__DOCUMENT__
┄┄┄┄┄┄┄┄┄┄┄┄┄┄┄┄┄┄┄┄

In the process of writing this book, responding to reflections, questions, and critiques from many different people from many different backgrounds, I have realized time and again just how much my own experiences inevitably shape my assumptions about how others think and feel. As I have tried to put myself in others’ shoes, I have confronted again and again the obvious but too often overlooked point of just how much
money matters
. Money gave Andy and me the ability to afford excellent daycare when the kids were young, a full-time housekeeper as they grew older, the comfort of living in a neighborhood with great public schools and libraries.
Money buys a safety net, relieving stress and providing resources and resilience against the buffets of fate. Yet millions of American families are working as hard as they can without the resources to absorb even one unlucky break. Their “family choices”—whether and how much to work versus whether and how much to stay home to care for children or parents—are not really choices at all; they are driven by economic imperatives. As I challenge my own long-held beliefs, I continually remind myself that my story is not theirs.
I emphasize this point because if we want to move forward—for women and men, for our workplaces, and for our society as a whole—we must first step back and take a hard look at what we reflexively believe to be true. We must question the conventional wisdom, aphorisms, memes, and stories that inform or justify our choices and shape our worlds. We have to ask ourselves why weare so certain of our often-buried assumptions about the way things are, both for ourselves and for millions of others whose lives we can only try to imagine.
We can only change and bring about change if we can genuinely open our minds to new thoughts and possibilities, for everyone.

┄┄┄┄┄┄┄┄┄┄┄┄┄┄┄┄┄┄┄┄

__INFORMATION SUPPLIED__
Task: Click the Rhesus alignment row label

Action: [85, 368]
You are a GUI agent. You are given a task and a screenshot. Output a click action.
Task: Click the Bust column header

┄┄┄┄┄┄┄┄┄┄┄┄┄┄┄┄┄┄┄┄

__REQUIREMENTS__
• 1. In the passage about money and family choices, swap "safety net" for "cushion" and write out the portion starting at "Money buys a" and ending at "is not theirs.".
• 2. Answer these questions from the passage about money and family choices:
(a) What did money let the writer and Andy afford when the kids were young?
(b) According to the passage, what drives the "family choices" of millions of American families?
(c) What four things does the passage say we must question?
• 3. Extend the passage about money and family choices, picking up after its last sentence.
The data above is separate material and has no connection to the passage about money and family choices.

__RESPONSE LIST__
• 1.
Money buys a cushion, relieving stress and providing resources and resilience against the buffets of fate. Yet millions of American families are working as hard as they can without the resources to absorb even one unlucky break. Their “family choices”—whether and how much to work versus whether and how much to stay home to care for children or parents—are not really choices at all; they are driven by economic imperatives. As I challenge my own long-held beliefs, I continually remind myself that my story is not theirs.

• 2.
(a) Excellent daycare.
(b) Economic imperatives.
(c) The conventional wisdom, aphorisms, memes, and stories that inform or justify our choices and shape our worlds.

• 3.
1
HALF-TRUTHS WOMEN HOLD DEAR
As a professor who had thousands of meetings with students and gave hundreds of lectures over twenty years, the single question that I heard most frequently, hands down, was from young women asking me how I managed to balance work and family. Even after foreign policy talks at other universities, once the audience had thinned out a young woman would invariably raise her hand and ask me what advice I would give to women seeking to have a career and a family at the same time. I am hardly alone in this; any of my female colleagues would say the same thing. We understand why these young women ask us this question and feel proud that they are looking up to us.
But the answers are complicated. I could have told my students that the only way I had managed to have a high-powered career and a husband and two sons was by being a tenured professor at a top university married to another tenured professor at the same university. But that could be deeply discouraging, and it’s not the whole truth; drive, hard work, and good fortune each played a role in charting the course of my career. Moreover, many other women manage to combine careers and family successfully in less flexible and fortunate situations.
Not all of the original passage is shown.